What it means for you#

  • Surviving spouses and other survivors of veterans

    • Some survivors will get larger monthly DIC payments because one payment is now set at 55% of a VA disability rate instead of a fixed dollar amount.
    • Survivors of veterans who had been rated totally disabled for 5 to 9 years immediately before death may become newly eligible for a partial increase (a prorated amount).
    • Survivors of veterans who had been rated totally disabled for 10 or more years receive the full amount under the existing rule.
  • Survivors of veterans who died before Jan 1, 1993

    • For months starting six months after enactment, the VA must pay whichever is larger: the old payment amount (as it was right before enactment) or the new amount calculated under this bill.
  • Veterans and families

    • A veteran’s period of continuous 100% disability rating before death will matter more. A longer rating period means a larger survivor payment under the prorated rule.
  • Department of Veterans Affairs

    • The VA will need to change how it calculates payments. It must apply new percentages and the prorated rule and track continuous rating history.
  • Taxpayers

    • The bill could increase federal payments for veteran survivors (see Expenses).

Expenses#

No publicly available information.

  • The bill’s text does not include a fiscal note or a cost estimate in the materials provided here.
  • This change would likely increase VA outlays for survivor benefits because some survivors will receive higher monthly payments and more survivors may qualify.
  • The VA may face added administrative costs to change payment systems, check veterans’ rating histories, and apply the prorated formula.

Proponents' View#

The bill appears intended to increase financial support for survivors and to expand who qualifies for higher payments.

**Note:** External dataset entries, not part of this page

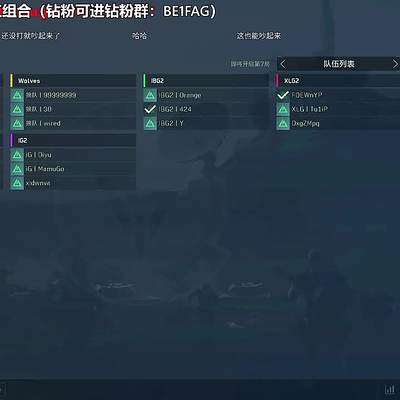
Task: Click the triangle icon beside IBG2 | Y
Action: click(150, 123)
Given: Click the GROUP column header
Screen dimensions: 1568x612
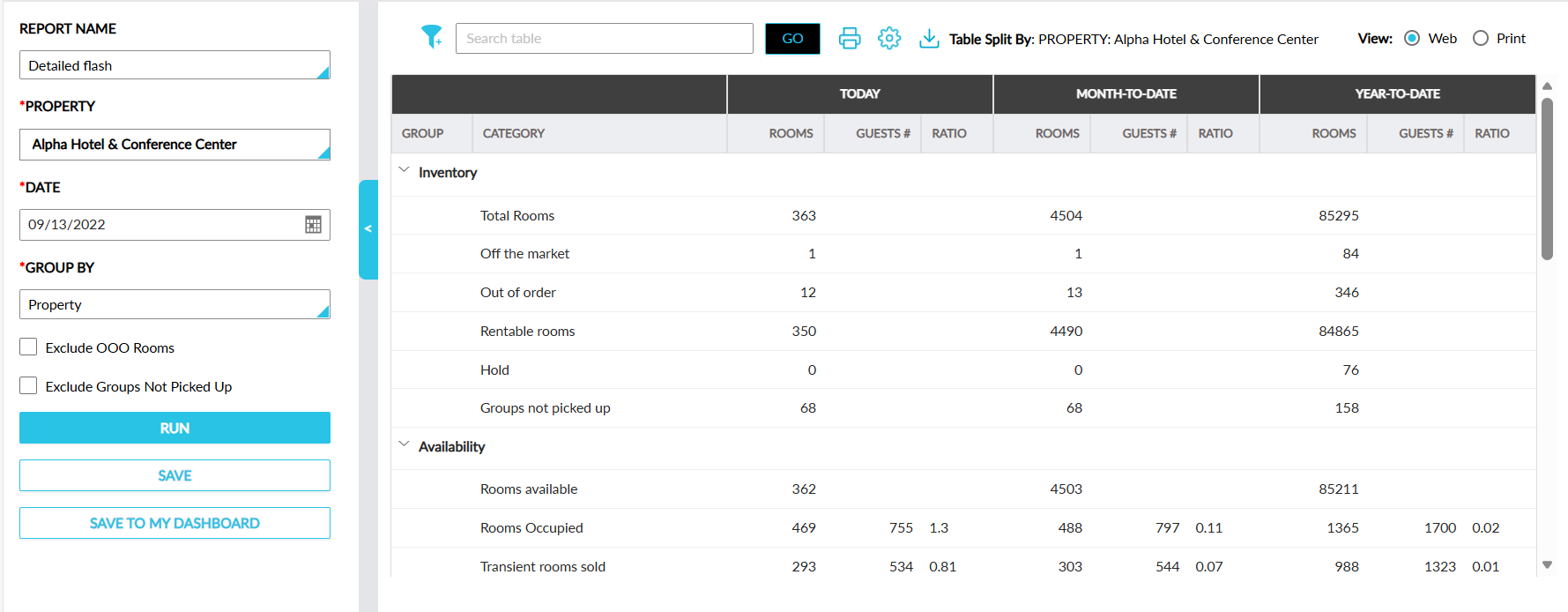Looking at the screenshot, I should [422, 133].
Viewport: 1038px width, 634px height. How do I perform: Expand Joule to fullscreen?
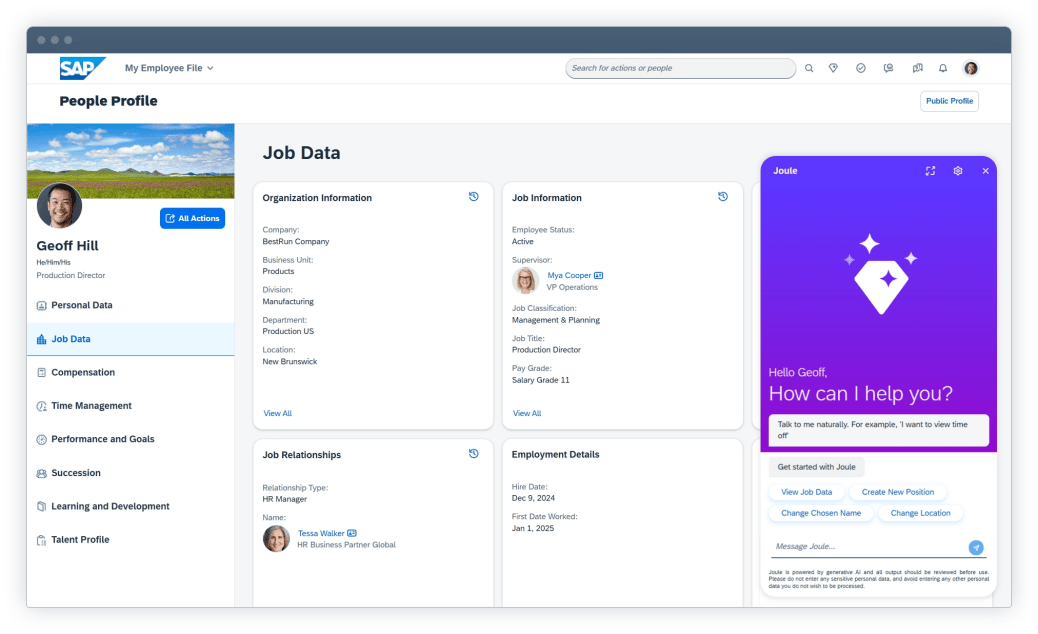930,171
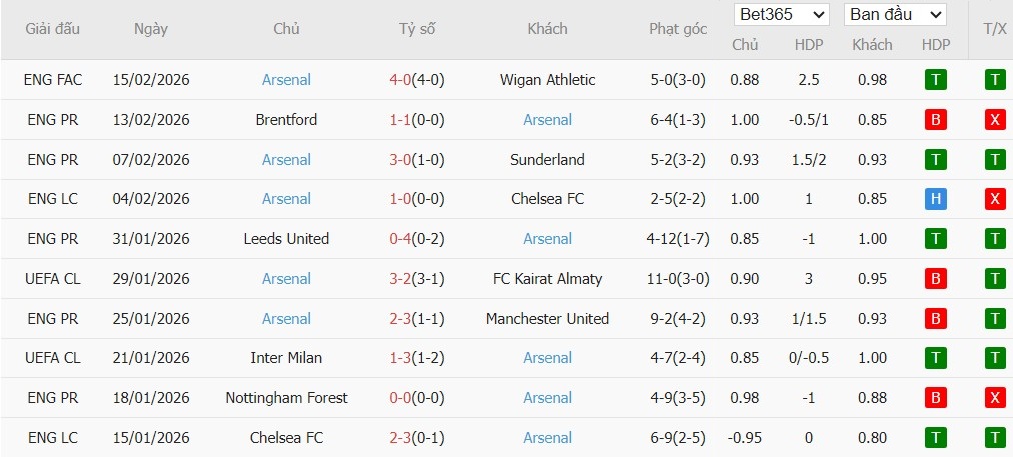
Task: Click red B badge in Manchester United row
Action: click(x=936, y=319)
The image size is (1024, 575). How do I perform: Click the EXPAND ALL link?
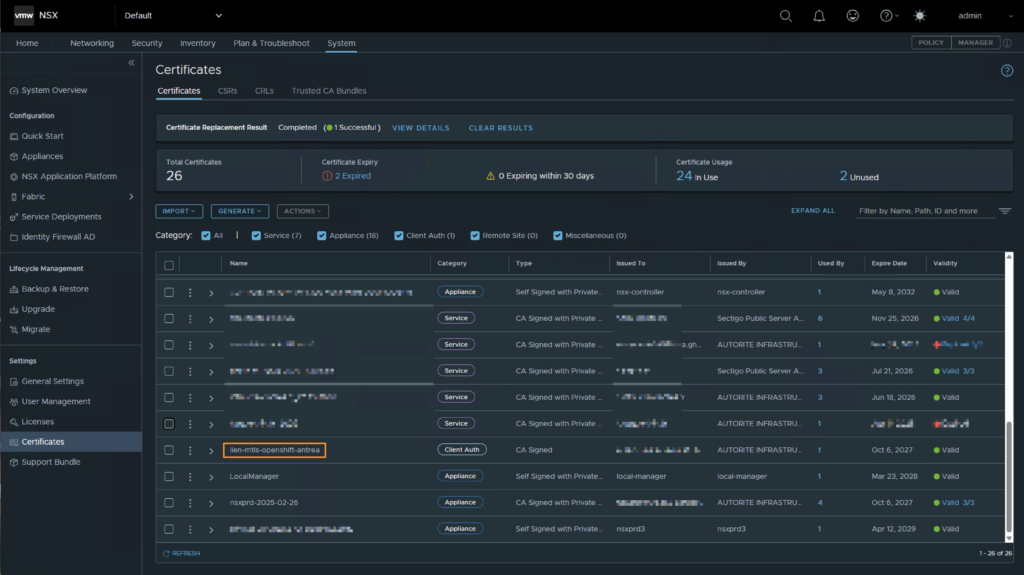click(812, 211)
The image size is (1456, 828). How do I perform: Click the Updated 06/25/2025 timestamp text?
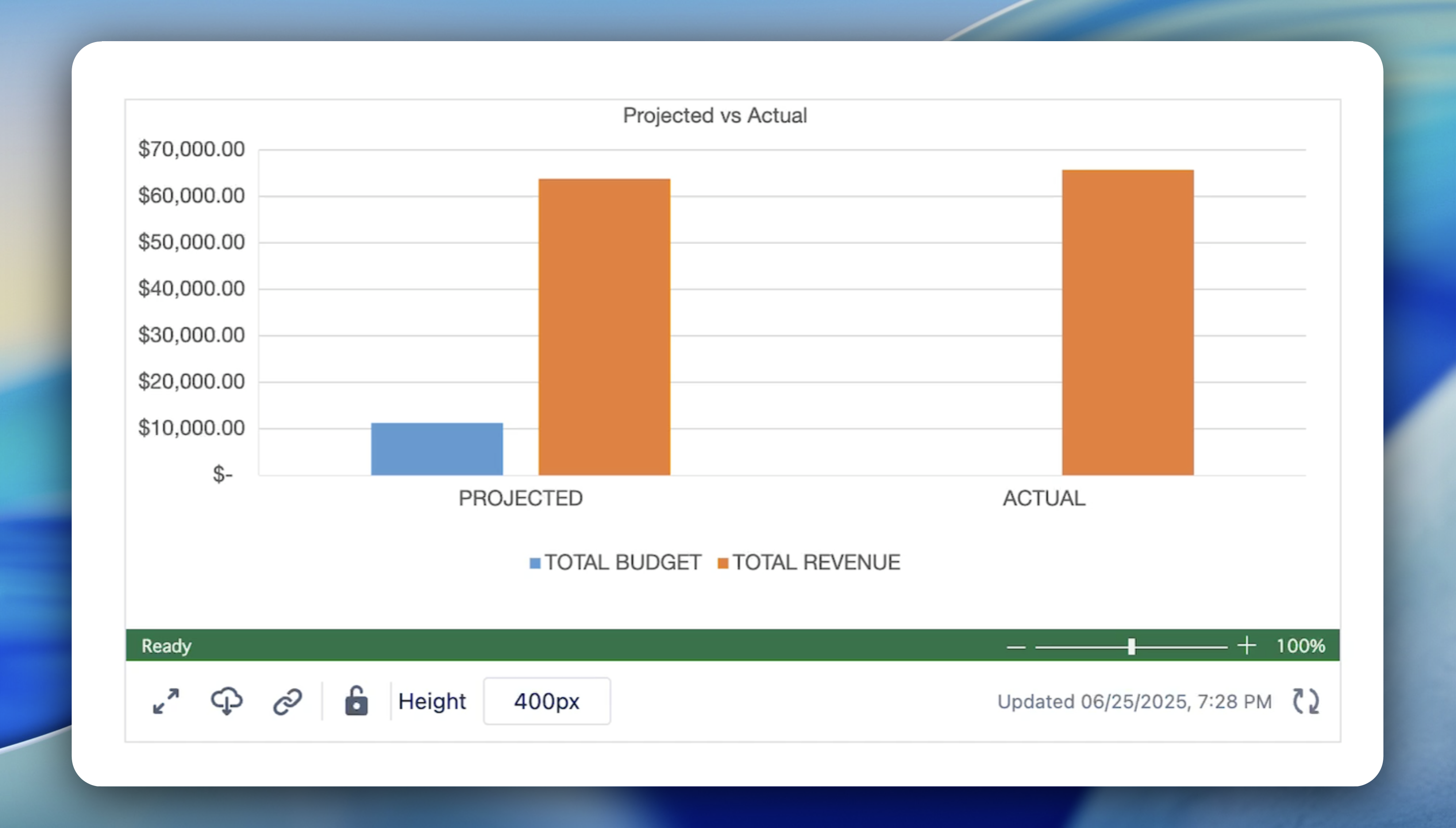click(x=1134, y=701)
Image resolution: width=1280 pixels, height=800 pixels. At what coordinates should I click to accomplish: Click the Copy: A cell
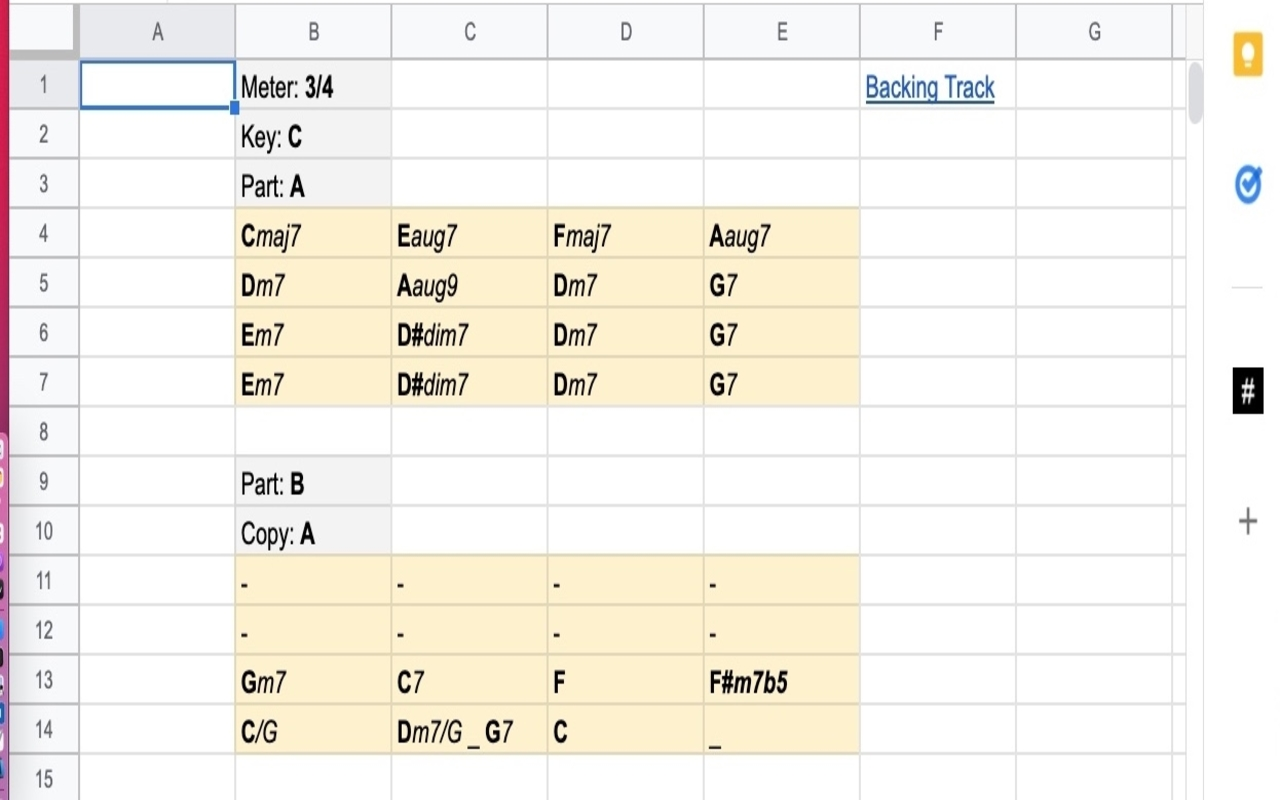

  • The bill appears intended to make survivor DIC payments larger by tying one payment to 55% of a VA disability compensation rate, rather than a fixed dollar amount.
  • It appears intended to expand eligibility by lowering the required continuous total-disability rating period from 10 years to 5 years.
  • The prorated rule appears intended to give survivors a fairer payment when a veteran’s continuous rating period before death is less than 10 years, rather than denying the payment entirely.
  • The special rule for deaths before 1993 appears intended to protect older cases from losing benefits under the new formula.

Opponents' View#

The bill’s text leaves some practical questions and trade-offs that could be concerns.

  • One concern is cost: increasing benefit rates and expanding eligibility would likely raise VA spending, but the bill does not include a public cost estimate in the provided materials.
  • The bill does not fully explain implementation details, such as how to measure partial years of continuous rating or how the VA should handle overlapping rating changes; that may complicate administration.
  • Linking the payment to the rate in section 1114(j) means survivor pay will move with that disability rate. This could make survivor payments more variable over time; the bill does not spell out whether or how payments are indexed.
  • The prorated formula could produce smaller payments for survivors of veterans with 5–9 years of continuous rating, which some might view as unequal compared with full-payment cases, even though it expands eligibility.
  • It is unclear from the text how the VA will handle back pay, appeals, or cases with disputed rating histories; the bill does not address those processes.